Exercise goal: Copy out the records that begin with the line containing "coordinates (8, 765)." and end with the line containing "This screenshot has width=1920, height=1080.", including both of those lines.

((

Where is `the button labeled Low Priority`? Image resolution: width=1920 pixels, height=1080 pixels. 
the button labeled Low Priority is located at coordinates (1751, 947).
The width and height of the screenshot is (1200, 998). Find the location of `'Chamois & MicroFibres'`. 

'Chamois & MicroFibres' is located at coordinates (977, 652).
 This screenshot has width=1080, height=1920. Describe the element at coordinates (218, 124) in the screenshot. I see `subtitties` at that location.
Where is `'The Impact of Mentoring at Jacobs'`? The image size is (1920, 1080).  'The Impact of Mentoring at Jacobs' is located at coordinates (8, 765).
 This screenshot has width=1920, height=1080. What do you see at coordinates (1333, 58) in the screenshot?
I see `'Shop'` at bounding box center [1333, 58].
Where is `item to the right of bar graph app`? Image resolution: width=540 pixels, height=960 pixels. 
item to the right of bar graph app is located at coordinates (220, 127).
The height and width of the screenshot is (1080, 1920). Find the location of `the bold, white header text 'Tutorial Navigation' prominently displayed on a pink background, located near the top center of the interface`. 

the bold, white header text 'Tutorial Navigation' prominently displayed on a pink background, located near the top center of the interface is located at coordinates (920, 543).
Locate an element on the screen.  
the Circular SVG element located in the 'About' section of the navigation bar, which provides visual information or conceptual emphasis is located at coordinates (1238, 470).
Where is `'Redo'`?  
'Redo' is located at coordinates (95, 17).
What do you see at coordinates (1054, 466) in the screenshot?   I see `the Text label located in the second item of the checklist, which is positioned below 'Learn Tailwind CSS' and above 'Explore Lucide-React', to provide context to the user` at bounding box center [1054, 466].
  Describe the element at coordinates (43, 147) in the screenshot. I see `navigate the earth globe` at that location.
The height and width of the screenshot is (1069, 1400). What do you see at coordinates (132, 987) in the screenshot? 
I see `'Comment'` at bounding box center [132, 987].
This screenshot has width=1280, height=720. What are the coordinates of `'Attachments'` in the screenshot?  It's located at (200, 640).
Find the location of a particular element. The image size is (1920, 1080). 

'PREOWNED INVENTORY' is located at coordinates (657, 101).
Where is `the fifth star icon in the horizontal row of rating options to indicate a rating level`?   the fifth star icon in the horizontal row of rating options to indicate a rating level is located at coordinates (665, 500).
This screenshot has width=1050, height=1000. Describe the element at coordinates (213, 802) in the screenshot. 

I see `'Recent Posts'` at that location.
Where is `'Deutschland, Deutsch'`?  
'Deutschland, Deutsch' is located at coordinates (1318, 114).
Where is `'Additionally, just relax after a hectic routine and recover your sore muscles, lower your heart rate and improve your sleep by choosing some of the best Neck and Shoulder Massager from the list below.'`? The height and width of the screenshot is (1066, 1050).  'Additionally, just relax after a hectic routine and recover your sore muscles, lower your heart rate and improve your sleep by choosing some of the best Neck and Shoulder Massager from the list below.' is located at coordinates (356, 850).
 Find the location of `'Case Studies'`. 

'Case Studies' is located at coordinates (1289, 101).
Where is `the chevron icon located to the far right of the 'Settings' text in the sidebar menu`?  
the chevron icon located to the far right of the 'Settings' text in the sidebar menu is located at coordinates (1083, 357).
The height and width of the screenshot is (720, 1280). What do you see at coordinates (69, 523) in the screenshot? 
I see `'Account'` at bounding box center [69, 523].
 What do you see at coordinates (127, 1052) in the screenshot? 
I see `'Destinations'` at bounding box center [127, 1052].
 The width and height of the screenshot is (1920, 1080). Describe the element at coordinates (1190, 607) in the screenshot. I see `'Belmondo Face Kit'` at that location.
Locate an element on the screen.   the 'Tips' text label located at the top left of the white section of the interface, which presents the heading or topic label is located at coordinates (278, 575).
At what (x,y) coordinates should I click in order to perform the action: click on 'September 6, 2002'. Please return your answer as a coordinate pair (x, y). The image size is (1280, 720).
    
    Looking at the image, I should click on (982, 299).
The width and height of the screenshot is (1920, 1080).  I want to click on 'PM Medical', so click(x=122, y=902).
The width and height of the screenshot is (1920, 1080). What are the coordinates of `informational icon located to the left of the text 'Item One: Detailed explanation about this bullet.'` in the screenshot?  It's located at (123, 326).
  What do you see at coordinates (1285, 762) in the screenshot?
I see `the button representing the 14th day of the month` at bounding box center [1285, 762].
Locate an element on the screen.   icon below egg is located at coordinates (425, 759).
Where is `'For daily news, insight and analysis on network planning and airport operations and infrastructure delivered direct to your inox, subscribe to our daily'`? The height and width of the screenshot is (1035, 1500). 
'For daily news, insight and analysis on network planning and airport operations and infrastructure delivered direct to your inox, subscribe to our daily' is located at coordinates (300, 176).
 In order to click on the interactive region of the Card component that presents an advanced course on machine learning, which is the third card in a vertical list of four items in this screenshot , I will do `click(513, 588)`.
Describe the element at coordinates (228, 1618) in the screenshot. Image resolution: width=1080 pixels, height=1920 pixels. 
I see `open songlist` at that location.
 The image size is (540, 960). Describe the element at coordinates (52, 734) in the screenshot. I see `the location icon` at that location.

))

Complete answer:
Where is `'The Impact of Mentoring at Jacobs'`? The image size is (1920, 1080).  'The Impact of Mentoring at Jacobs' is located at coordinates (8, 765).
 This screenshot has width=1920, height=1080. What do you see at coordinates (1333, 58) in the screenshot?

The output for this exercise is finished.